● Records from a collection:
○ ○ ○ ○

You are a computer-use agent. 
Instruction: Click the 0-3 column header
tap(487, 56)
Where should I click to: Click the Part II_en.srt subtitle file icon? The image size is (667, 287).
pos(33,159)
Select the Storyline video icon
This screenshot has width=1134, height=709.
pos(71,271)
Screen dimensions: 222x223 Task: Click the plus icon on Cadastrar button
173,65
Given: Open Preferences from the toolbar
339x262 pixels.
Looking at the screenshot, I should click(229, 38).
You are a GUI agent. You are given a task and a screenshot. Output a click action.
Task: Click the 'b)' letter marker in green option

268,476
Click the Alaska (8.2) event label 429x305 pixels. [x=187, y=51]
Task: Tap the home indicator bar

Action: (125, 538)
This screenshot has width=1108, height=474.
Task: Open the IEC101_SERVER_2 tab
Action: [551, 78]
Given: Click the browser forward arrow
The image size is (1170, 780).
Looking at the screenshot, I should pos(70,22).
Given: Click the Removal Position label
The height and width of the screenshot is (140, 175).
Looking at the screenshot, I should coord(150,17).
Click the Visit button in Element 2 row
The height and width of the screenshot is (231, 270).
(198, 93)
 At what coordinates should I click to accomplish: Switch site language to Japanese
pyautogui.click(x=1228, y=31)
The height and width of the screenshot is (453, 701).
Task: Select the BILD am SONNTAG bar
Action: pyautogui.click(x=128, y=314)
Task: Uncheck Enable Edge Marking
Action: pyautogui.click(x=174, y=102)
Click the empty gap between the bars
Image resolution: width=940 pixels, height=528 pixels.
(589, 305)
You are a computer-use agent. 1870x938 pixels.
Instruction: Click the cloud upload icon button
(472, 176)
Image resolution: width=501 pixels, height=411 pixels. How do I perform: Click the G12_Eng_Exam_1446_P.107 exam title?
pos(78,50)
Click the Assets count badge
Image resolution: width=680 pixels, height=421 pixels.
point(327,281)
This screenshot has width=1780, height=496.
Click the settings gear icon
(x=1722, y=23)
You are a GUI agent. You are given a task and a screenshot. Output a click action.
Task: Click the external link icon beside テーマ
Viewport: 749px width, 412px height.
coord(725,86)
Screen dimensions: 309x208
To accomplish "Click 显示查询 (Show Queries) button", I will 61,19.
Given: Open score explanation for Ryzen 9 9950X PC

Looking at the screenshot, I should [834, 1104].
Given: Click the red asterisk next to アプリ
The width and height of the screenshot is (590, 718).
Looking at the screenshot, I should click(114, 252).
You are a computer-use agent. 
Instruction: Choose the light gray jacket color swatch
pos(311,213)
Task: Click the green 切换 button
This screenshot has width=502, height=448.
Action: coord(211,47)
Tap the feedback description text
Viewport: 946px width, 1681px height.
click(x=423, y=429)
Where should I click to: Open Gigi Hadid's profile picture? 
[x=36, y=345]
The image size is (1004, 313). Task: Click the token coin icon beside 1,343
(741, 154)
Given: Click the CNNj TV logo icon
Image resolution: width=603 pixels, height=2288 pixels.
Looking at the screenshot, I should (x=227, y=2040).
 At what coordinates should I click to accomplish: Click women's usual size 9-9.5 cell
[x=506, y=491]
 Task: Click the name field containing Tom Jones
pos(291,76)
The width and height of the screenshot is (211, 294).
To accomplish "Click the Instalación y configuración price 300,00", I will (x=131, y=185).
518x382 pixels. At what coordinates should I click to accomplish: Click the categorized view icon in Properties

○ ○ ○ ○

● Prompt: Only an exact transcription of all the entries will do.

● Answer space:
You are a computer-use agent. 
Instruction: Click the 0-3 column header
tap(487, 56)
Where should I click to: Click the Part II_en.srt subtitle file icon? The image size is (667, 287).
pos(33,159)
Select the Storyline video icon
This screenshot has width=1134, height=709.
pos(71,271)
Screen dimensions: 222x223 Task: Click the plus icon on Cadastrar button
173,65
Given: Open Preferences from the toolbar
339x262 pixels.
Looking at the screenshot, I should click(229, 38).
You are a GUI agent. You are given a task and a screenshot. Output a click action.
Task: Click the 'b)' letter marker in green option

268,476
Click the Alaska (8.2) event label 429x305 pixels. [x=187, y=51]
Task: Tap the home indicator bar

Action: (125, 538)
This screenshot has width=1108, height=474.
Task: Open the IEC101_SERVER_2 tab
Action: [551, 78]
Given: Click the browser forward arrow
The image size is (1170, 780).
Looking at the screenshot, I should pos(70,22).
Given: Click the Removal Position label
The height and width of the screenshot is (140, 175).
Looking at the screenshot, I should coord(150,17).
Click the Visit button in Element 2 row
The height and width of the screenshot is (231, 270).
(198, 93)
 At what coordinates should I click to accomplish: Switch site language to Japanese
pyautogui.click(x=1228, y=31)
The height and width of the screenshot is (453, 701).
Task: Select the BILD am SONNTAG bar
Action: pyautogui.click(x=128, y=314)
Task: Uncheck Enable Edge Marking
Action: pyautogui.click(x=174, y=102)
Click the empty gap between the bars
Image resolution: width=940 pixels, height=528 pixels.
(589, 305)
You are a computer-use agent. 1870x938 pixels.
Instruction: Click the cloud upload icon button
(472, 176)
Image resolution: width=501 pixels, height=411 pixels. How do I perform: Click the G12_Eng_Exam_1446_P.107 exam title?
pos(78,50)
Click the Assets count badge
Image resolution: width=680 pixels, height=421 pixels.
point(327,281)
This screenshot has width=1780, height=496.
Click the settings gear icon
(x=1722, y=23)
You are a GUI agent. You are given a task and a screenshot. Output a click action.
Task: Click the external link icon beside テーマ
Viewport: 749px width, 412px height.
coord(725,86)
Screen dimensions: 309x208
To accomplish "Click 显示查询 (Show Queries) button", I will 61,19.
Given: Open score explanation for Ryzen 9 9950X PC

Looking at the screenshot, I should [834, 1104].
Given: Click the red asterisk next to アプリ
The width and height of the screenshot is (590, 718).
Looking at the screenshot, I should click(114, 252).
You are a computer-use agent. 
Instruction: Choose the light gray jacket color swatch
pos(311,213)
Task: Click the green 切换 button
This screenshot has width=502, height=448.
Action: coord(211,47)
Tap the feedback description text
Viewport: 946px width, 1681px height.
click(x=423, y=429)
Where should I click to: Open Gigi Hadid's profile picture? 
[x=36, y=345]
The image size is (1004, 313). Task: Click the token coin icon beside 1,343
(741, 154)
Given: Click the CNNj TV logo icon
Image resolution: width=603 pixels, height=2288 pixels.
Looking at the screenshot, I should (x=227, y=2040).
 At what coordinates should I click to accomplish: Click women's usual size 9-9.5 cell
[x=506, y=491]
 Task: Click the name field containing Tom Jones
pos(291,76)
The width and height of the screenshot is (211, 294).
To accomplish "Click the Instalación y configuración price 300,00", I will (x=131, y=185).
518x382 pixels. At what coordinates should I click to accomplish: Click the categorized view icon in Properties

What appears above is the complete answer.